WORK TO DO => Update the items below by changing every "pixels" to "px" and leaving everything else the same. Don't include the pictures in your answer.

(Text and element pointing records)
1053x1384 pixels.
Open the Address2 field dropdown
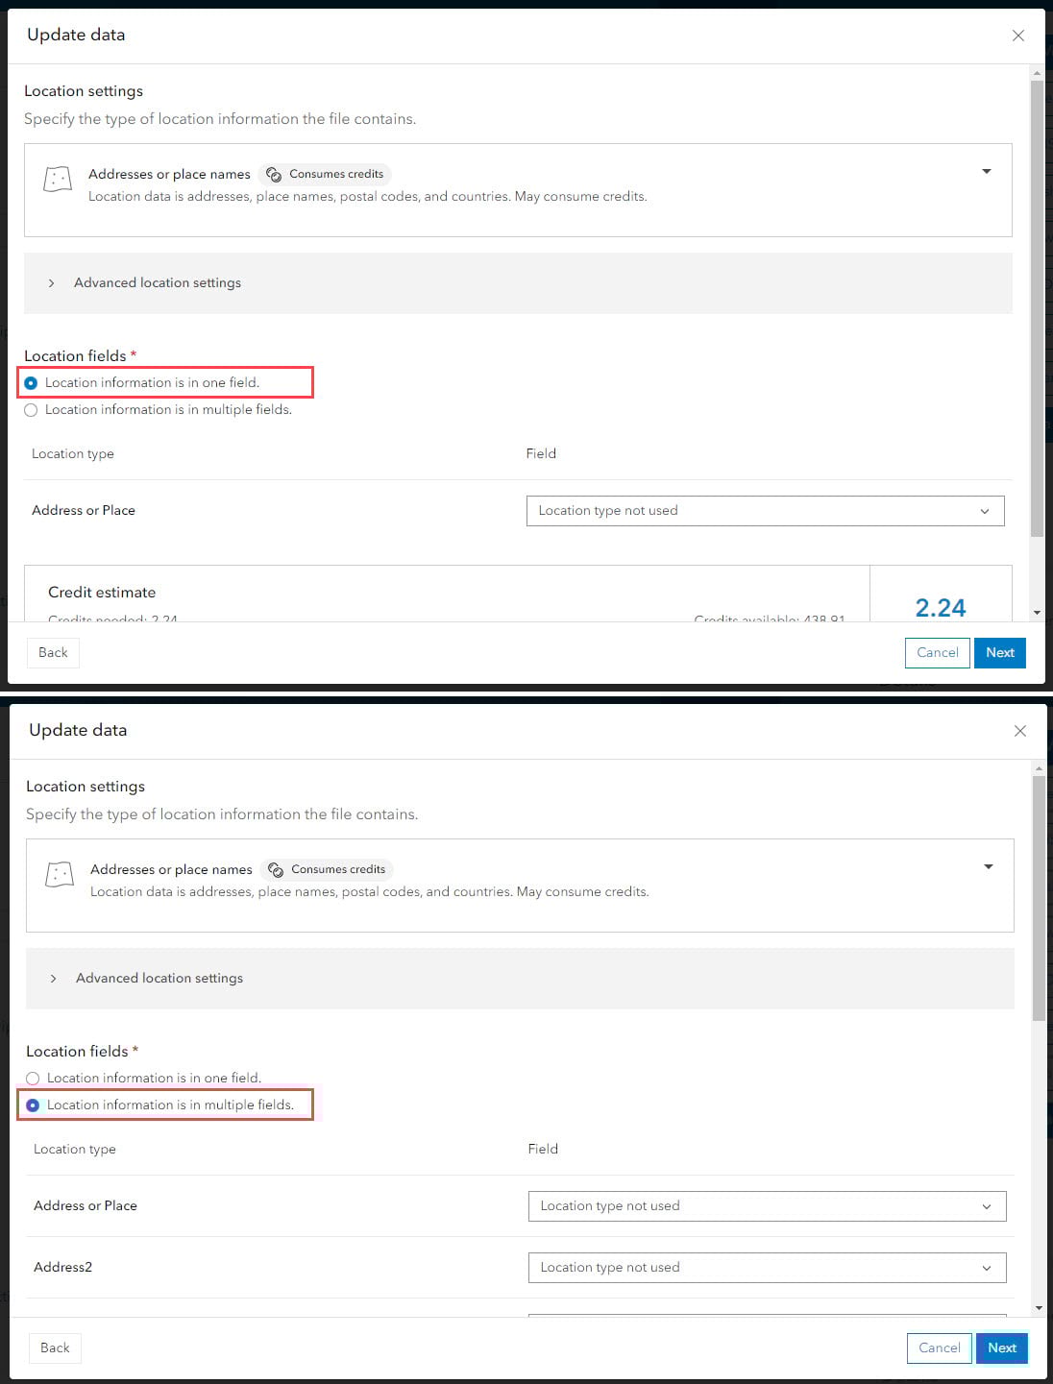click(766, 1267)
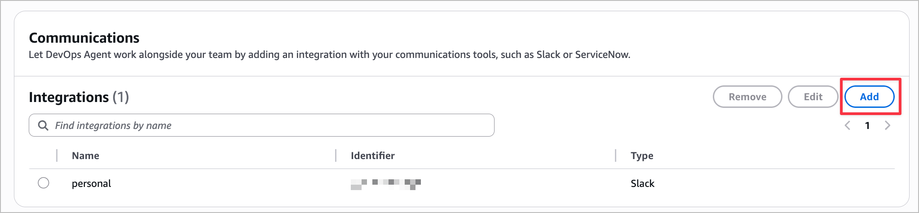Click the Slack type cell

[642, 183]
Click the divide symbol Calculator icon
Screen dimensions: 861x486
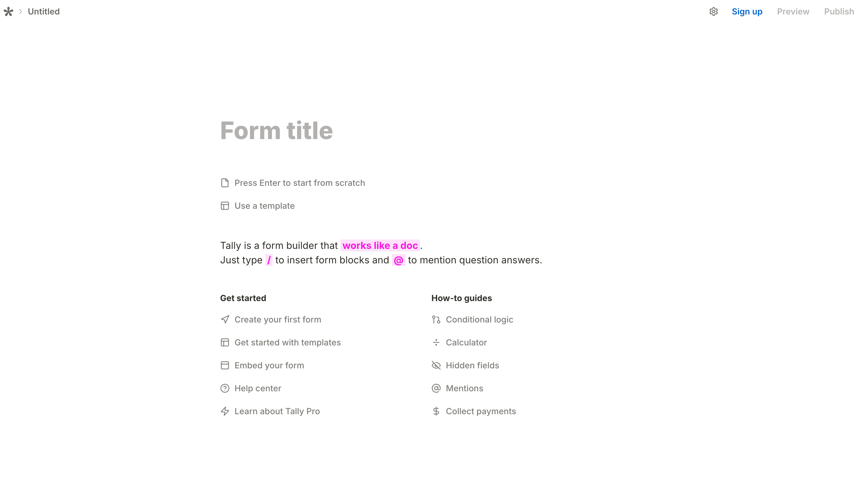coord(436,342)
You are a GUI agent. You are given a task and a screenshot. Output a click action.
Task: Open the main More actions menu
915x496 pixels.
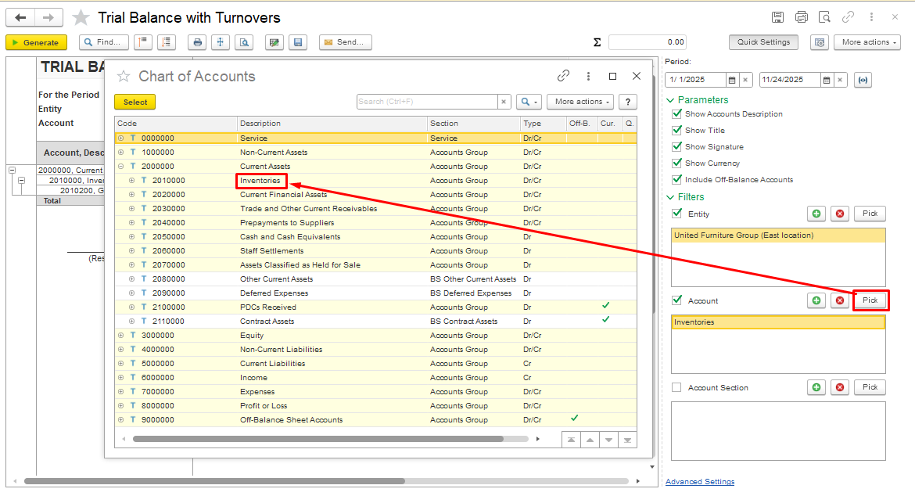[x=866, y=42]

WRITTEN ANSWER =>
1053x1384 px.
Open the Address2 field dropdown
click(766, 1267)
Click the Slack type cell

[642, 183]
Click the divide symbol Calculator icon
Screen dimensions: 861x486
coord(436,342)
You are a GUI agent. You are given a task and a screenshot. Output a click action.
Task: Open the main More actions menu
915x496 px.
[x=866, y=42]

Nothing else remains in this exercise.